Information shown
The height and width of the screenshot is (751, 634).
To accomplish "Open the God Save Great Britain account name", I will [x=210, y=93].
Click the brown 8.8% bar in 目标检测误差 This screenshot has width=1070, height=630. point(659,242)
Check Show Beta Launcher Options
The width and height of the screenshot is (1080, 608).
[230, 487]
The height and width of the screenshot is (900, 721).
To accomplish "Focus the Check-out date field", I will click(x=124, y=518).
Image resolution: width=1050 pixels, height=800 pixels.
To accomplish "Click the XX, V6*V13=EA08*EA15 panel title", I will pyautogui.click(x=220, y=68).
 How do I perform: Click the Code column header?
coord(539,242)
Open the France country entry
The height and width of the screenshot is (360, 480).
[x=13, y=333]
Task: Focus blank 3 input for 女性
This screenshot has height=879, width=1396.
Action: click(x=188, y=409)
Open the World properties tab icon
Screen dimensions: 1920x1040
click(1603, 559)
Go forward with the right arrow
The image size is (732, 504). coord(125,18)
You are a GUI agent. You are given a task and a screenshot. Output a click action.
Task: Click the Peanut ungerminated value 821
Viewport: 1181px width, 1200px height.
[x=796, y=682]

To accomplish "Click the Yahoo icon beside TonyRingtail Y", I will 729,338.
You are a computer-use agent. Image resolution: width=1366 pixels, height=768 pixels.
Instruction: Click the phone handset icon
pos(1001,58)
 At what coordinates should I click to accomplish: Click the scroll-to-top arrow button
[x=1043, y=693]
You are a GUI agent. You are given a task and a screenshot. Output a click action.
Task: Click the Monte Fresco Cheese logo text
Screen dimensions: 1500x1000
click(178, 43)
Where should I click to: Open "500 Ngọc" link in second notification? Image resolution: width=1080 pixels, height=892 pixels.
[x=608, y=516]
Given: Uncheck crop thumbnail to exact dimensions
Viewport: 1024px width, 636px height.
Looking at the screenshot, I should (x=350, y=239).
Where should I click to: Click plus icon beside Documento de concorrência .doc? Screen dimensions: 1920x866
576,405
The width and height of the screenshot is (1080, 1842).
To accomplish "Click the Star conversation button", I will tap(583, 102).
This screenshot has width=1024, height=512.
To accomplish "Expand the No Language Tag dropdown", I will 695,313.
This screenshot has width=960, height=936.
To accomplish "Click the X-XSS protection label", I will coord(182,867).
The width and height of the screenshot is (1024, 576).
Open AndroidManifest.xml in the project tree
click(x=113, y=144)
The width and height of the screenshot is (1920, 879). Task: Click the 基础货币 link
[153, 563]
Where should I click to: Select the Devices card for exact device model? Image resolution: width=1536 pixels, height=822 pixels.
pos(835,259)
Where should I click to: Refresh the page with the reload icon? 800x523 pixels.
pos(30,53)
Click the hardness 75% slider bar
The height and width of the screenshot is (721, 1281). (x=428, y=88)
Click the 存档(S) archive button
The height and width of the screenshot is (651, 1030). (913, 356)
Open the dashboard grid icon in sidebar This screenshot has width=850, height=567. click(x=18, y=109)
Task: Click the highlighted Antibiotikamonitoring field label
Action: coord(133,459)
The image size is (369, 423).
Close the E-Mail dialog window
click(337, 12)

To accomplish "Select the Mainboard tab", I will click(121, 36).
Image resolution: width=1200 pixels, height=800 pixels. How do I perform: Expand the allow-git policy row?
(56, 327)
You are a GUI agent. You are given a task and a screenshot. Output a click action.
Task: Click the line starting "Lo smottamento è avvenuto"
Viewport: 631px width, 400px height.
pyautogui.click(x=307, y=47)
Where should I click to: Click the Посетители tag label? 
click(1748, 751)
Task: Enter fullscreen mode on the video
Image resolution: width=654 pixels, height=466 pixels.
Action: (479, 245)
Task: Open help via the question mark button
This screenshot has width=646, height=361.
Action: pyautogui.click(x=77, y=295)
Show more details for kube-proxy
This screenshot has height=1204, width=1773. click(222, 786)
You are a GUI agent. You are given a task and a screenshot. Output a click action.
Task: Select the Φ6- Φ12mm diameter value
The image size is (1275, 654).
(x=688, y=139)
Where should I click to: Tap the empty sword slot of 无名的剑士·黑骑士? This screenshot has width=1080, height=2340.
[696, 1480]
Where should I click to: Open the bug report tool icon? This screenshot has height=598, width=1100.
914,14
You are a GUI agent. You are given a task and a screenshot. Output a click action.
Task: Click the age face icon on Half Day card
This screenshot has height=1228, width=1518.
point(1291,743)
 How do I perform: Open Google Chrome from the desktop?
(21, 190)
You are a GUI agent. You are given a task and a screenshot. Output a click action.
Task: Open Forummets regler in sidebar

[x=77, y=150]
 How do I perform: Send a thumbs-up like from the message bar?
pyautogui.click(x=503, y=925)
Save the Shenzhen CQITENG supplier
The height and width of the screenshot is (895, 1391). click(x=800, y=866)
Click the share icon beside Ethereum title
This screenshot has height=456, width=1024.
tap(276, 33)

Work instruction
The lines from the one containing "How do I perform: Open" through the last line of the records are to be transcribed exactly, with nothing else added.

Solution to this exercise
 How do I perform: Open Google Chrome from the desktop?
(21, 190)
You are a GUI agent. You are given a task and a screenshot. Output a click action.
Task: Open Forummets regler in sidebar

[x=77, y=150]
 How do I perform: Send a thumbs-up like from the message bar?
pyautogui.click(x=503, y=925)
Save the Shenzhen CQITENG supplier
The height and width of the screenshot is (895, 1391). click(x=800, y=866)
Click the share icon beside Ethereum title
This screenshot has height=456, width=1024.
tap(276, 33)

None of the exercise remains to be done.